Although based in Los Angeles, CIT offers comprehensive Makassar language services including interpretation, translation and transcription, 24 hours a day, 7 days a week, worldwide. Our interpreters and translators are native speakers who have been screened, certified, have provided credentials, field tested, and kept up to date with developments in both English and the Makassar language through means such as lectures, conferences, and travel.
CIT’s Makassar language interpreters and translators possess in-depth knowledge of the Makassar language, as well as of the culture and history of the Makassar people, allowing them to provide informed and complete interpretation and translation.
The Makassar Language
The Makassar language, spoken by approximately 2.1 million people, is native to Indonesia. In Indonesia, it is particular to the South Sulawesi region. Makassar is part of the Austronesian language family. The language is closely related to Buginese. In the Makassar language, there are three dialects: Gowa, Maros-Pangkep and Jeneponto.
Makassar is the capital of the Indonesian province of South Sulawesi and is about 2,473 square kilometers. As of 2013, 1.6 million people lived in the 15 districts of Makassar. The 15 districts are: Biringkanaya, Bontoala, Sangkarang Islands, Makassar, Mamajang, Manggala, Mariso, Panakkukang, Rappocini, Tallo, Tamalanrea, Tamalate, Ujung Pandang, Land Edge, and Wajo.
Historically, Makassar has been known for its ports and its spice trading. There had always been struggles between the foreign powers and the natives over who would control the trade, considering how much money the trade was bringing in. The history of Makassar has been recorded and dates back to the 1200s. In 1945, Makassar declared its independence from the Netherlands. It became the capital of the State of East Indonesia. Because the country grew so much after its independence, many historical sites were destroyed in order to make room for more development. Today, one must dig deep to find the few historical landmarks that remain.
The main economy of Makassar is its ports, indicating domestic and international shipping. It is particularly known for docking pinisi boats, the last of their kind to ship long distances in trade. Because it is the biggest city in Sulawesi Island, a lot of its economy is based on services, such as restaurants and hotels. After that in popularity comes transportation and communication. The Makassar transportation system is called pete-pete, which are light blue mini busses that carry passengers. The city of Makassar is governed by a major.

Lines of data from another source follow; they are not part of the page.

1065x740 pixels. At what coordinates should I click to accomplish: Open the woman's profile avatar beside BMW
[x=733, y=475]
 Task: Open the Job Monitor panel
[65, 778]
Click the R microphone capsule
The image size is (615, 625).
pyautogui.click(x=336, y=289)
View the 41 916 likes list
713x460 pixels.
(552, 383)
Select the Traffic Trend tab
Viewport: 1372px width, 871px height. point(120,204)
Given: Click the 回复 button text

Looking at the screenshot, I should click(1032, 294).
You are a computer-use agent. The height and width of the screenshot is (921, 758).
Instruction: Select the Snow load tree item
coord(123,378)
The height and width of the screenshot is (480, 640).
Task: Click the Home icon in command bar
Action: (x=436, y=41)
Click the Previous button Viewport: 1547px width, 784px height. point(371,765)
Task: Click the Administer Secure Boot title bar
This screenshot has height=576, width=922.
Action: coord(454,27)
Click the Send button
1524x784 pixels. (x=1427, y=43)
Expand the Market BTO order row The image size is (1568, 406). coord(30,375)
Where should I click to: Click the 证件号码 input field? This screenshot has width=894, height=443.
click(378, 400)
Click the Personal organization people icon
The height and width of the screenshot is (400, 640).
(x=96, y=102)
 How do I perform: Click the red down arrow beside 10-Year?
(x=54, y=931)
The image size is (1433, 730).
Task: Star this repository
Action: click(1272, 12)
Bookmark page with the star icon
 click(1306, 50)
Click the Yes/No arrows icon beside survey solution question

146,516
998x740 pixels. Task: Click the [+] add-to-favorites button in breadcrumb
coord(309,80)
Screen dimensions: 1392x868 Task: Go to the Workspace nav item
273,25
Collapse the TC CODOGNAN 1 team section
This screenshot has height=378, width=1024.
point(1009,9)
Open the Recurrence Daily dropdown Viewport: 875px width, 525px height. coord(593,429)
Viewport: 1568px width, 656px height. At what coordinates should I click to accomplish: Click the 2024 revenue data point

Makassar is a very warm area. It is categorized as having a tropical monsoon climate. There are five universities. They are: State University of Makassar, Hasanuddin University, Alauddin Islamic State University, Universitas Muhammadiyah Makassar and Universitas Muslim Indonesia. As of 2007, all schoolgirls in Makassar must wear skirts below their knees.
Makassar is known for its traditional foods. Its most famous is Coto Makasar, a stew made of nuts, spices, beef brain, tongue and intestine. Another famous food is pisang epe, which is a pressed banana that is grilled and covered with palm sugar.